++++ The data

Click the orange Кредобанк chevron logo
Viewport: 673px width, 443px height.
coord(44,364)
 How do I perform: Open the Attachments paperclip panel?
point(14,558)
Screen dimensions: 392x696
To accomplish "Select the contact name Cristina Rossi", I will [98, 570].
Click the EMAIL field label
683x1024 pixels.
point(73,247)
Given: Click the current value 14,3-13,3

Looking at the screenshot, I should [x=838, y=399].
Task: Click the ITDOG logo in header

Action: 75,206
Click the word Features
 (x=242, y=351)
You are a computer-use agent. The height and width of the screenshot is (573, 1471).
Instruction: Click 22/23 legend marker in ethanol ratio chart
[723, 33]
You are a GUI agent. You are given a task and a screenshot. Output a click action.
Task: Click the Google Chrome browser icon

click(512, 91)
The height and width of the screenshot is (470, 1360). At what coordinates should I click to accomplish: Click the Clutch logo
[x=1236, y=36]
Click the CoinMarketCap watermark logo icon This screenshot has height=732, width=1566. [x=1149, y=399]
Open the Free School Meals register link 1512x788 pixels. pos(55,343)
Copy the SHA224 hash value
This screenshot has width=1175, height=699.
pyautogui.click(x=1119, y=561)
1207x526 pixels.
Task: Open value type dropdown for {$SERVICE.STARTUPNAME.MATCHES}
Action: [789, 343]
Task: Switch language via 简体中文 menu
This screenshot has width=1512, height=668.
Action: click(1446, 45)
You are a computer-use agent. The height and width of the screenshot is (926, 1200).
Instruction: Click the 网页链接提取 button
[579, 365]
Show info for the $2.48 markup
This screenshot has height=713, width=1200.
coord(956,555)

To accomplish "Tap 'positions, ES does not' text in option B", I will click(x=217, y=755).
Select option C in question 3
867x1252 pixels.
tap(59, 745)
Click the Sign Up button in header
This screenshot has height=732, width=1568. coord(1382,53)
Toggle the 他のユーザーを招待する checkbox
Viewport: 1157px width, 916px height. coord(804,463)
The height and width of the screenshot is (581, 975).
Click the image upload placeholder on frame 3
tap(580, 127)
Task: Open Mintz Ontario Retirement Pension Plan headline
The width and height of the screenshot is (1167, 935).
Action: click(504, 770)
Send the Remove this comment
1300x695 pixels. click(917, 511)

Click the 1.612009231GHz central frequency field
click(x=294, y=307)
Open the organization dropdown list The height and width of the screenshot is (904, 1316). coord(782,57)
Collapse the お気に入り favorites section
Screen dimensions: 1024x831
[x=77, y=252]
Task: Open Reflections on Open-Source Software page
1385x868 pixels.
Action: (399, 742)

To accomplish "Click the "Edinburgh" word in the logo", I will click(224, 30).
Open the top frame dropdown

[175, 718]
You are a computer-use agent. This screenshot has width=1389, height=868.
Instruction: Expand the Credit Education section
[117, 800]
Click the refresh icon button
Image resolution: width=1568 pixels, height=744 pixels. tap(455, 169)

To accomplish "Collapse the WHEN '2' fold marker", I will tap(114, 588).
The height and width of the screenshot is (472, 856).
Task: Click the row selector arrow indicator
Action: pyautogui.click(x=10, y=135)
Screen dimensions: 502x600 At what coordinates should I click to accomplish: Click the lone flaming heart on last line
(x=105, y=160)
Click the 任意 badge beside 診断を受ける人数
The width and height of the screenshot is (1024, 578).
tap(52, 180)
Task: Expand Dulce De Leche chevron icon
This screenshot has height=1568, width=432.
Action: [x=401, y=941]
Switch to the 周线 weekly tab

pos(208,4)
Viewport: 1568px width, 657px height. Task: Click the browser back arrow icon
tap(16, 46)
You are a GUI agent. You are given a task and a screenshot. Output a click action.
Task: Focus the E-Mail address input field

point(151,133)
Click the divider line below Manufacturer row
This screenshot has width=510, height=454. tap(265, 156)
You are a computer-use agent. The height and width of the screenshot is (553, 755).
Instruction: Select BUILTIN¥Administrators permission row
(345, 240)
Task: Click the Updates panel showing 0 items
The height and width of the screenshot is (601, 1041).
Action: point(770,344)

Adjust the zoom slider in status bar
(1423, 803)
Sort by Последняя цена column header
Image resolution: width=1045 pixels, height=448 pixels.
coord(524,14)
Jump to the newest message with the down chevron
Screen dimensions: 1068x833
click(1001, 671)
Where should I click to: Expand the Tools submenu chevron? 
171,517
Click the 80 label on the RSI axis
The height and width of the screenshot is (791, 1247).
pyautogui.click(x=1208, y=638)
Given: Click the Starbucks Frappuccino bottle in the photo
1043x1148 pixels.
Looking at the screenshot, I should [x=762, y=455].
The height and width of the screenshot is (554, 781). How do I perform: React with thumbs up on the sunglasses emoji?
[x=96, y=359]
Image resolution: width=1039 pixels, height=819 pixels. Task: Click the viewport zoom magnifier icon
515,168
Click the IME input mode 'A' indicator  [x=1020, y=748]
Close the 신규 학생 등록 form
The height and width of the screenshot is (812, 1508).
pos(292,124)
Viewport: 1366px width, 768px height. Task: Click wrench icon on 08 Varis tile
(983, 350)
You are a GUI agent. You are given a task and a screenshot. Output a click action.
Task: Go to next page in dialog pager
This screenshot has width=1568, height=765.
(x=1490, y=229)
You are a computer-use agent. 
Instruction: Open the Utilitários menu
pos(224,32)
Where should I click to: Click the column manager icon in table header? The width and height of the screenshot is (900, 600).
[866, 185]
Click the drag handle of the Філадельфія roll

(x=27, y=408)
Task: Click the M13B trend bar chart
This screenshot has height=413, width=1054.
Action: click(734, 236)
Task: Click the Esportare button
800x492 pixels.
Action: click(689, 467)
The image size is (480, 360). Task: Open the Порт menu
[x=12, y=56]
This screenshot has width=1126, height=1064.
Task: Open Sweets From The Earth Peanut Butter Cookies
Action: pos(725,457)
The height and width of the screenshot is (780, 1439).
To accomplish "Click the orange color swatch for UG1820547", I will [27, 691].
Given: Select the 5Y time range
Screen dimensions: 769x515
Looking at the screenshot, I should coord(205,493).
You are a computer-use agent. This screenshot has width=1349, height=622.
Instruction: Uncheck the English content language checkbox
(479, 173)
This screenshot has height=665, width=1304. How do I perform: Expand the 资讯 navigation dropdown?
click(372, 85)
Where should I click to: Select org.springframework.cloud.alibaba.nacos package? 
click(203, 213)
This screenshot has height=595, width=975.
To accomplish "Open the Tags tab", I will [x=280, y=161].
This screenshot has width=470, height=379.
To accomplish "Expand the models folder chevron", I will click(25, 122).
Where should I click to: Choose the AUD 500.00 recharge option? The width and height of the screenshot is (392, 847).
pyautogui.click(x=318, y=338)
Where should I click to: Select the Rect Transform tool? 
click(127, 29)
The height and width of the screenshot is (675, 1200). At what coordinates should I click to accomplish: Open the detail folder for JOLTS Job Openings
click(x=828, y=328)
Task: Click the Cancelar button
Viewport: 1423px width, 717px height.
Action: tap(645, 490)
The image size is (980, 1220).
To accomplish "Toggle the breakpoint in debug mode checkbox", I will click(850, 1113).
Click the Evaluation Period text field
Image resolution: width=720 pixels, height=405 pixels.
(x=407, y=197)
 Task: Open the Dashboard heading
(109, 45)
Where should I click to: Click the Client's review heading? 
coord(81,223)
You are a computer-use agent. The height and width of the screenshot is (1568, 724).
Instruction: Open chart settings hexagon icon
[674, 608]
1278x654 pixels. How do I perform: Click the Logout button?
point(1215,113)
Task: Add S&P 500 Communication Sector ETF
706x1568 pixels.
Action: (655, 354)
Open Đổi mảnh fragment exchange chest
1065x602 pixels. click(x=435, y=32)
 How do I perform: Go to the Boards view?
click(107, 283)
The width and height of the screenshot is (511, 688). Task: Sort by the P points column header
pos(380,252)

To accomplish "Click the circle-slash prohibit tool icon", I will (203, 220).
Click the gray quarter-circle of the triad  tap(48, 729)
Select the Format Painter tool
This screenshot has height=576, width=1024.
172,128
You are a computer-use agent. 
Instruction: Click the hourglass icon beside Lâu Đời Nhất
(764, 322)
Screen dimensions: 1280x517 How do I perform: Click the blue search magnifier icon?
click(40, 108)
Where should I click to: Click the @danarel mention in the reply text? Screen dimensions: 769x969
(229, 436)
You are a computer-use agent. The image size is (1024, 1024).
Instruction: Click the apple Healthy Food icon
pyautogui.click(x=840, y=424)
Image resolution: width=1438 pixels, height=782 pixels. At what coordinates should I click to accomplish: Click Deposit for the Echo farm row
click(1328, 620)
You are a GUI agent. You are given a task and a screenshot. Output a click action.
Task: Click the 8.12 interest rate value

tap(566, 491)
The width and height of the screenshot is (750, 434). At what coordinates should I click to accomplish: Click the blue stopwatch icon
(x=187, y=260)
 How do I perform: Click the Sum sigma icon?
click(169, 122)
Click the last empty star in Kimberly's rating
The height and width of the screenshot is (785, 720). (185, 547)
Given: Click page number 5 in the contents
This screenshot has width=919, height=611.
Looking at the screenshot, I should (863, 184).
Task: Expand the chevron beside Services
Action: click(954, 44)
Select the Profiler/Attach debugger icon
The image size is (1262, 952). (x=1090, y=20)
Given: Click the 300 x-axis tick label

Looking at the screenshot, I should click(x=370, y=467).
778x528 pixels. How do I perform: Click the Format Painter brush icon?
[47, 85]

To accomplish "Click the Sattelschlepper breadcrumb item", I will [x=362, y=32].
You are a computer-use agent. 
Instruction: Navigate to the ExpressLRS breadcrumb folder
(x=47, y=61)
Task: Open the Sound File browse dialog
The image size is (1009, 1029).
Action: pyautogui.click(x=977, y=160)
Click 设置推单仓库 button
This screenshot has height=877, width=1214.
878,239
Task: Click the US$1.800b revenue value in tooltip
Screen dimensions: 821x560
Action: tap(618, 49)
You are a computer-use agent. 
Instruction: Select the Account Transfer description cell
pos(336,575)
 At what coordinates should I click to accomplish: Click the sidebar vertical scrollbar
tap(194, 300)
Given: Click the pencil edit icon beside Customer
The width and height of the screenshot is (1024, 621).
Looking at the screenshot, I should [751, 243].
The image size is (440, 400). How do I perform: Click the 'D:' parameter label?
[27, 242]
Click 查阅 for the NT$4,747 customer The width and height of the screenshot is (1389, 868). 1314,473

++++++++

Task requirements: Wherever the string "orange" is found in the entries, copy the line it sits in.

Exercise solution:
Click the orange Кредобанк chevron logo
To accomplish "Click the orange color swatch for UG1820547", I will [27, 691].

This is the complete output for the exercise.